• [TASK REQUIREMENTS] Of all the lines in the entries below, give again exactly those starting at the line containing "Open the bookmarks" and ending at the line containing "Instruction: Toggle Number", both ends included, and no others.

• [DATA SHOWN]
········
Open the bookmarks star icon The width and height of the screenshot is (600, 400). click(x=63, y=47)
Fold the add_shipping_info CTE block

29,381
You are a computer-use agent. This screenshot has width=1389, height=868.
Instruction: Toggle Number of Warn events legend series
········
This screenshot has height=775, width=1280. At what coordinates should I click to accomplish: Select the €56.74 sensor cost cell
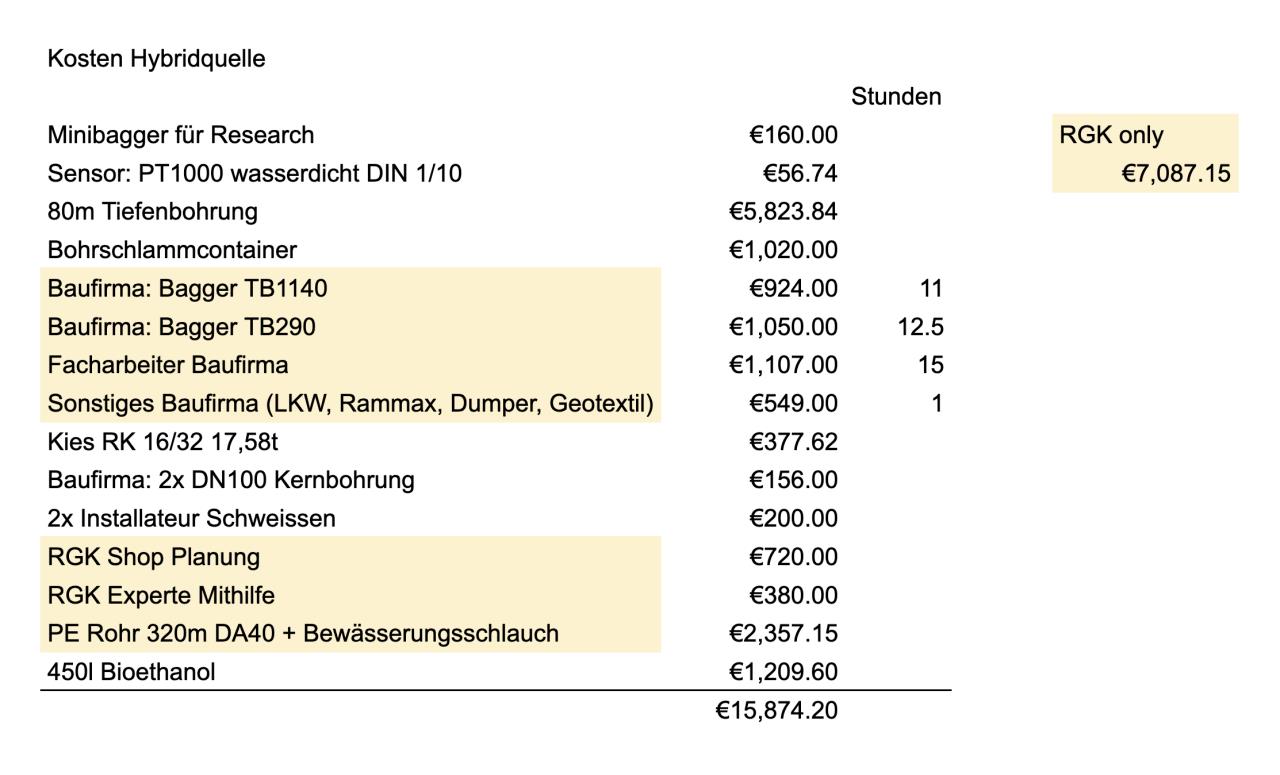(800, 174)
········
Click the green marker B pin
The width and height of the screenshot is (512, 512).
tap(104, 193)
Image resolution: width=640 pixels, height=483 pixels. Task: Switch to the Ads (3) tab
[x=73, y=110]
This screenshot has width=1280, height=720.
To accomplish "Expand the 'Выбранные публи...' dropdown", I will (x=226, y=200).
········
• [TASK RESULT]
Open the bookmarks star icon The width and height of the screenshot is (600, 400). click(x=63, y=47)
Fold the add_shipping_info CTE block

29,381
You are a computer-use agent. This screenshot has width=1389, height=868.
Instruction: Toggle Number of Warn events legend series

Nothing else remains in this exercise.